From the listing below, set down exactly the lines between the one holding "Сохранить моё имя, email" and the one holding "Publications & records (501, 320)", inclusive. No other line is wanted.

━━━

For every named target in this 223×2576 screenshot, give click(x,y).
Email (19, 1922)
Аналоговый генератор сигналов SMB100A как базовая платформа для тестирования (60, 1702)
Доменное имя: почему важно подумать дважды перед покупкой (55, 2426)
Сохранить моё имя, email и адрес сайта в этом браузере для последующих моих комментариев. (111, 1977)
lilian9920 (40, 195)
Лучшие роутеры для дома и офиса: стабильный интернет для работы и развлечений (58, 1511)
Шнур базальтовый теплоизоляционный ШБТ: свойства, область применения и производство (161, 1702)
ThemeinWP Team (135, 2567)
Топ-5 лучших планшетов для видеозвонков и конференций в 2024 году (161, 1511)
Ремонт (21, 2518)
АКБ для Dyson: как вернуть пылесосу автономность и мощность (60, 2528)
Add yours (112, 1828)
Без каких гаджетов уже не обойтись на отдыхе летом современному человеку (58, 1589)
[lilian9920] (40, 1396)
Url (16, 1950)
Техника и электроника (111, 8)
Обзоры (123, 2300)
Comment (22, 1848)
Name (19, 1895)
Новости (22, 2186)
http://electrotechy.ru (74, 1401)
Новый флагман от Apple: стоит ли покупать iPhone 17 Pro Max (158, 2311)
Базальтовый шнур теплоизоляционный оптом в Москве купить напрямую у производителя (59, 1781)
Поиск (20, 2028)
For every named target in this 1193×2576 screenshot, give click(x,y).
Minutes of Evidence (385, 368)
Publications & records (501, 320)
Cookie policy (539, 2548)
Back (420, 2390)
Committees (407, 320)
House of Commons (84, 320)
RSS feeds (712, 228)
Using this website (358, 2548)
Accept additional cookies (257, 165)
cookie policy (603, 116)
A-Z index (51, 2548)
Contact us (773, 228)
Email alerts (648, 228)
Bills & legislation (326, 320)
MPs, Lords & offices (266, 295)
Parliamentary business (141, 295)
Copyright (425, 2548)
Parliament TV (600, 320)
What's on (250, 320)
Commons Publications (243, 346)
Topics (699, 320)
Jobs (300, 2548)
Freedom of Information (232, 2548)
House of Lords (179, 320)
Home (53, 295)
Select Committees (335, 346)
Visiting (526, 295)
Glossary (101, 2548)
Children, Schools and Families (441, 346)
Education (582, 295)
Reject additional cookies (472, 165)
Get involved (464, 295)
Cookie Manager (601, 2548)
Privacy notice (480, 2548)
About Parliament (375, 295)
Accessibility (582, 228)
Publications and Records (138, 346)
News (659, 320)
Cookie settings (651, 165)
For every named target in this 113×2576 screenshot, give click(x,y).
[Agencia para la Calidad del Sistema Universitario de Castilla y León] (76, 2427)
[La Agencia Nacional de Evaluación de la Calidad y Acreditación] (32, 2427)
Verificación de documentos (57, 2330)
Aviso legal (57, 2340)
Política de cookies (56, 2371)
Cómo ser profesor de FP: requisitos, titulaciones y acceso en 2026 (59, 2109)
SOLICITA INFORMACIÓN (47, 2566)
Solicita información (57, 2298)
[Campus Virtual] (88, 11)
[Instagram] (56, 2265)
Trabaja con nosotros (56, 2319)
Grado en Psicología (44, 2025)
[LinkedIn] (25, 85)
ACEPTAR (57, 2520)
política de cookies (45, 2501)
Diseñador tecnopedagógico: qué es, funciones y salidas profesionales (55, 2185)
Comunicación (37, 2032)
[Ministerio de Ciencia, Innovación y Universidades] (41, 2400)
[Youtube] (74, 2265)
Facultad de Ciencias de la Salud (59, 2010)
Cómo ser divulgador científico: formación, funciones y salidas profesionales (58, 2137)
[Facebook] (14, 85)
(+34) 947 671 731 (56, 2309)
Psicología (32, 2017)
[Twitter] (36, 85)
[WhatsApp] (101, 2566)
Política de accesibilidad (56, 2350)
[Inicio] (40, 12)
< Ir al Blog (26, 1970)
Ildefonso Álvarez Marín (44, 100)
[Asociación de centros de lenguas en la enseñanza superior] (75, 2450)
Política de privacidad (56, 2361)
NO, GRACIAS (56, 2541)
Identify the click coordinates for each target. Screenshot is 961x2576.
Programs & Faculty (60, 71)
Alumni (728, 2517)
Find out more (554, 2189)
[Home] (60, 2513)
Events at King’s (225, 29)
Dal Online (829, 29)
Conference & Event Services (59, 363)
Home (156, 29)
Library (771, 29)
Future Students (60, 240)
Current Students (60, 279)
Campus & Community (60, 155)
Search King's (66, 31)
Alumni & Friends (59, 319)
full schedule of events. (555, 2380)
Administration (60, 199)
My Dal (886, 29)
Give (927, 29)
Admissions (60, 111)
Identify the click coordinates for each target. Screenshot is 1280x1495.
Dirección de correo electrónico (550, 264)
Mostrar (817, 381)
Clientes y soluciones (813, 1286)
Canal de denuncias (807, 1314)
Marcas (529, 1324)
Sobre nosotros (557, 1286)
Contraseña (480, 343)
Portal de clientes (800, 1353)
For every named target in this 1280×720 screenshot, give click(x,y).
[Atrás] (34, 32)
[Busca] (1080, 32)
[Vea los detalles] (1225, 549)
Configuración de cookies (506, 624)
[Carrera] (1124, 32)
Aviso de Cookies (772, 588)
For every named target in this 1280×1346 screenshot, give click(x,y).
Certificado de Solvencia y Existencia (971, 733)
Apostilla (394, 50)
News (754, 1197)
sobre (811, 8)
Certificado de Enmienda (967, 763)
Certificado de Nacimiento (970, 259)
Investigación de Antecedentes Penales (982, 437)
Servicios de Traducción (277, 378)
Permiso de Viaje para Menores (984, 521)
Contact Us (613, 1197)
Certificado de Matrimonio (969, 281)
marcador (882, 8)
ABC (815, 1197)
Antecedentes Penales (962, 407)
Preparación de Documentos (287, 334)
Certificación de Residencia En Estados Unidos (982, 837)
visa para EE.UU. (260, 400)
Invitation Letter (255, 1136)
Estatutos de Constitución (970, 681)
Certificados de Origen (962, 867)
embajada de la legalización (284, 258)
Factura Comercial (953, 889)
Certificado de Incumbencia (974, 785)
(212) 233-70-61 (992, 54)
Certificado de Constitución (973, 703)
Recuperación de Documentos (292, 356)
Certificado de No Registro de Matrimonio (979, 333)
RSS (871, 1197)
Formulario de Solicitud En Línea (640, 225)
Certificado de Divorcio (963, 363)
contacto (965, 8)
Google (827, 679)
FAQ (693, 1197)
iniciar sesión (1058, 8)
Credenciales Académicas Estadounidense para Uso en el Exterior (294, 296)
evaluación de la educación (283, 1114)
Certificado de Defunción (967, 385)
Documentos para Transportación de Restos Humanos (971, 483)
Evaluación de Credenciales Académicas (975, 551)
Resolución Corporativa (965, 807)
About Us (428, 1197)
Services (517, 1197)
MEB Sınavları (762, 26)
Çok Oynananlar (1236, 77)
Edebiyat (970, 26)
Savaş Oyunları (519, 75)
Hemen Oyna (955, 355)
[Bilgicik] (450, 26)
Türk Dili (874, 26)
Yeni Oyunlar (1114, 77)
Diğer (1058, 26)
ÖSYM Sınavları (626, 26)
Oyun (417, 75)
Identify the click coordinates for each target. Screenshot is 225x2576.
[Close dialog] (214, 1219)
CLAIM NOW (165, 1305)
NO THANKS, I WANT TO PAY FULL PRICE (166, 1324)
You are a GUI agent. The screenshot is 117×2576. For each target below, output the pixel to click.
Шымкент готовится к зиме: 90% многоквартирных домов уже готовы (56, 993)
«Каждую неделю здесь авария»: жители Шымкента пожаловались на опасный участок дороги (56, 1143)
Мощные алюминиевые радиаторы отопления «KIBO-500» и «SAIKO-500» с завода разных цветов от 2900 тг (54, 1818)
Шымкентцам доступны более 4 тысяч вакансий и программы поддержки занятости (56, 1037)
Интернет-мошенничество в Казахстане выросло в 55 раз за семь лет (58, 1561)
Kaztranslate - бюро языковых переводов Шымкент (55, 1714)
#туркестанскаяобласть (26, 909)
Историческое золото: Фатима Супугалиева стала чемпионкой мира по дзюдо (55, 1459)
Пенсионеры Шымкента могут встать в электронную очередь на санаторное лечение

━━━

*Response to the exercise*
Сохранить моё имя, email и адрес сайта в этом браузере для последующих моих комментариев. (111, 1977)
lilian9920 (40, 195)
Лучшие роутеры для дома и офиса: стабильный интернет для работы и развлечений (58, 1511)
Шнур базальтовый теплоизоляционный ШБТ: свойства, область применения и производство (161, 1702)
ThemeinWP Team (135, 2567)
Топ-5 лучших планшетов для видеозвонков и конференций в 2024 году (161, 1511)
Ремонт (21, 2518)
АКБ для Dyson: как вернуть пылесосу автономность и мощность (60, 2528)
Add yours (112, 1828)
Без каких гаджетов уже не обойтись на отдыхе летом современному человеку (58, 1589)
[lilian9920] (40, 1396)
Url (16, 1950)
Техника и электроника (111, 8)
Обзоры (123, 2300)
Comment (22, 1848)
Name (19, 1895)
Новости (22, 2186)
http://electrotechy.ru (74, 1401)
Новый флагман от Apple: стоит ли покупать iPhone 17 Pro Max (158, 2311)
Базальтовый шнур теплоизоляционный оптом в Москве купить напрямую у производителя (59, 1781)
Поиск (20, 2028)
For every named target in this 1193×2576 screenshot, give click(x,y).
Minutes of Evidence (385, 368)
Publications & records (501, 320)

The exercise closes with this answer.